Manage the crisis. Manage the budget. Manage the meeting. Manage the demand. All of this is the core of managing organisational functions. That is how professional management came about.
Traditionally, there were five functions in it of Planning, Organizing, Leading, Staffing and Controlling. This brought about a discipline in the organizations and for a long time was taught and practiced widely across.
The management vocabulary that is common is hiring, firing, training, etc. They have served a great purpose in times when information was scarce, organizations were dispersed and disconnected, and people needed a uniformity of approach to enhance better management and productivity. Times have changed radically.
There is an information overload. There is global connectivity. Even if you are in the air, you are accessible. Technology has created such software systems, where most back end organizational work will be done by Artificial Intelligence systems. This requires a major redo in what we think and say in organizations.
Words and titles play havoc with psychology. Words have a huge impact on our mental and emotional state. They shape our behaviours and responses. Words create thoughts that lead to feelings, that lead to behaviours.
Traditional language of management in many ways has become obsolete as the resultant responses have not led to the desired outcomes. The desired outcomes have also changed. The problem is, an overwhelming number of organizations are still stuck to these words.
They still call people “superiors” and juniors “subordinates”. Just imagine the impact on mindset of those who are superiors. They go into the thought process of superiority versus inferiority, which results in a non-inclusive, belittling behaviour.
Similarly, the word “fired” has the most destructive connotation. That is why the management world needs some rethink, reflection and recreation of professional codes. Some food for thought for our management scientists:
The zeal to spot young talent and prepare them for the future ends when the young talent finds itself imprisoned by the tags and labels that precede them. Gen ZEE has become a stigma for companies who consider their age-old practices being challenged by these new kids on the block.
The tech-savvy kids and their tech averse managers are busy finger pointing at each other. There is a culture of friction rather than passion. This white elephant needs to be addressed not by managing them, but by coaching them.
You manage things, you coach people. Coaching is not just for the younger lot to blend in with the established players of the company; coaching is for the older lot to understand, include and synergize this diversity. The whole focus has shifted from responding to understanding.
That given the hierarchical nature of management systems is delegated to people below you who should be the ones to understand the people above. People above are supposed to command and then control if not obeyed. This is not possible with this generation.
They know a lot. They ask a lot. They want a lot. When you try to put them into the cage of job descriptions, they rebel and quit. Many times physically but many times mentally and emotionally. They are a new reality that needs new ways of leading.
What is his or her agenda? Is it to prove that this person is not fit for the job or assignment? Is it to try to understand what is preventing him or her from becoming engaged to the workplace? Is it to “fire” him? Or is it to ignite the fire in his belly? These are the main questions to be answered.
= = = = =
* REQUIREMENT A: Name the five traditional functions of management listed in the article on management language.
* REQUIREMENT B: Pick up the article on management language after its final sentence and write a continuation in the same voice.
The records on this page have no connection to the article on management language.

* EXCERPTED DATA:
= = = = =
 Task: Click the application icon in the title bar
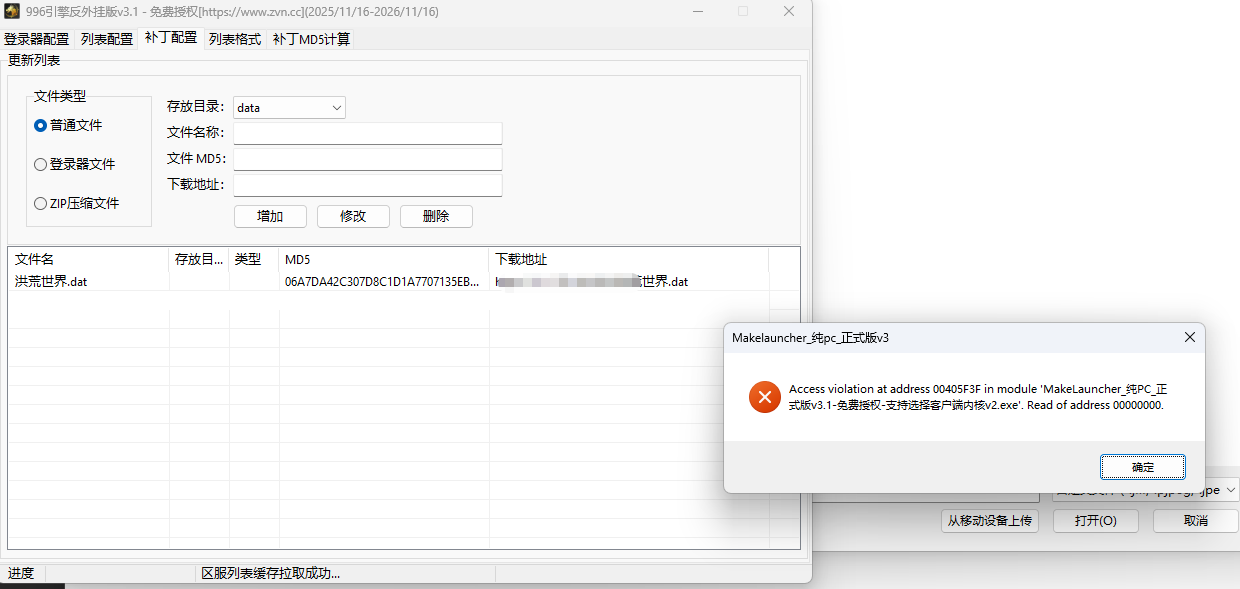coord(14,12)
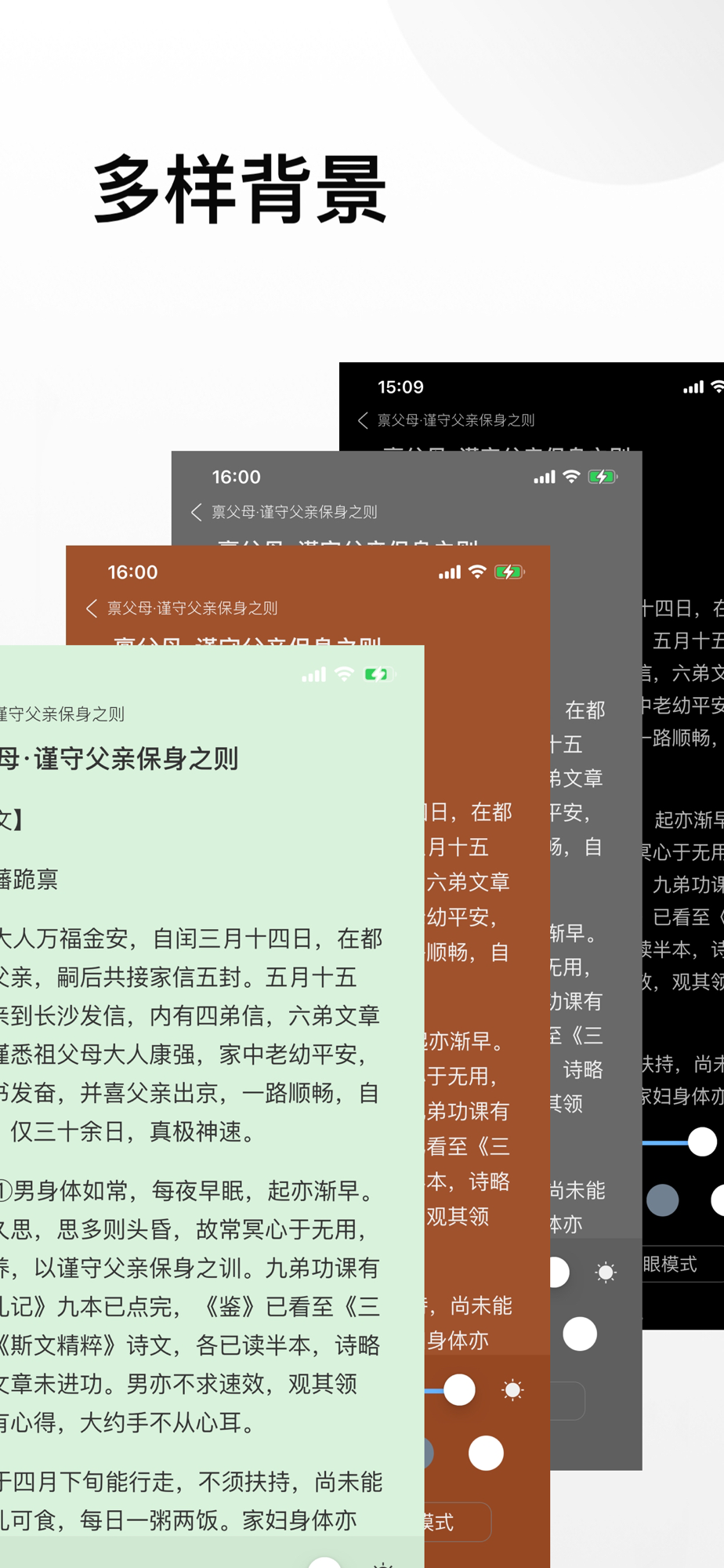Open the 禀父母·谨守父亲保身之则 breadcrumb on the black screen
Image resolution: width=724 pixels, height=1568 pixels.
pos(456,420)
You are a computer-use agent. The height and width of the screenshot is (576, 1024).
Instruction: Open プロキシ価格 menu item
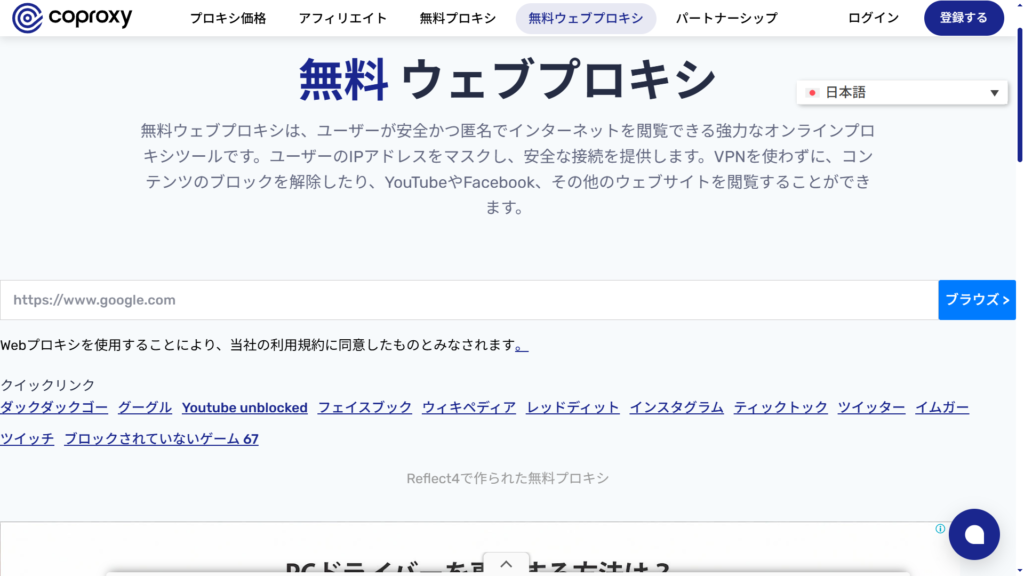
= = = = =
* WRITTEN RESPONSE A: Planning, Organizing, Leading, Staffing and Controlling.

* WRITTEN RESPONSE B:
Whatever the agenda is, the result will be accordingly. Thus, the first coaching will have to be the coaching of the coaches. They need to first of all understand the importance of understanding. They need to first of all accept the need to learn anew.
They need to first of all accept that coaching is not about speaking and sermonizing; it is about listening and questioning. While the coach has to have pure motives of enabling the coachee, that alone will not suffice.
He needs to learn the skills of a coaching conversation. The coach has to be part therapist and part healer. The skill to empathize is paramount. The ability to hold on to your tongue and brain and not be judgmental is key to these conversations.
The hardest part is that instead of managing others, it is more about managing your own talk-and-tell habit. The skill to be learned is to listen and then listen more. Even after the person has told all, you need to ask solution guiding questions to make him or her arrive at their own solutions. That requires some resolve and plenty of practice.
If one hundredth of what is being spent on artificial intelligence was to be spent on understanding and mastering human brains, may be the world would be a more peaceful and prosperous place.
So much is being written, researched and invested in machine learning capacity, but so little on human learning capacity. The oddities of human behaviour are to be dealt with by counselors, therapists and psychiatrists.
Being human means that leaders/managers address all four parts of being human, i.e., mind, body, heart and soul. Any part of being human that is uninvolved creates underperformance.
If the body is there, but the mind is elsewhere, imagine the output. If the mind is there, but the heart is uninvolved, imagine the outcome. To create extraordinary performance, the spirit has to be engaged. The coach has the ability to activate and motivate all four parts through skilful questioning and solution oriented discourse.
Human beings resent being told. Human beings resent being told off. Each human has a brain that needs to be given the chance to think of problems and develop solutions for themselves.
Imposed solutions will never have the same commitment as self-developed one. Half the battle in any professional and personal relationship is the inability to understand each other.
Coaching is one way of giving the opportunity to the other party to be heard, to be understood, to be valued, to be able to come up with their own solutions. Allowing them to “be”, will win half the battle of being human.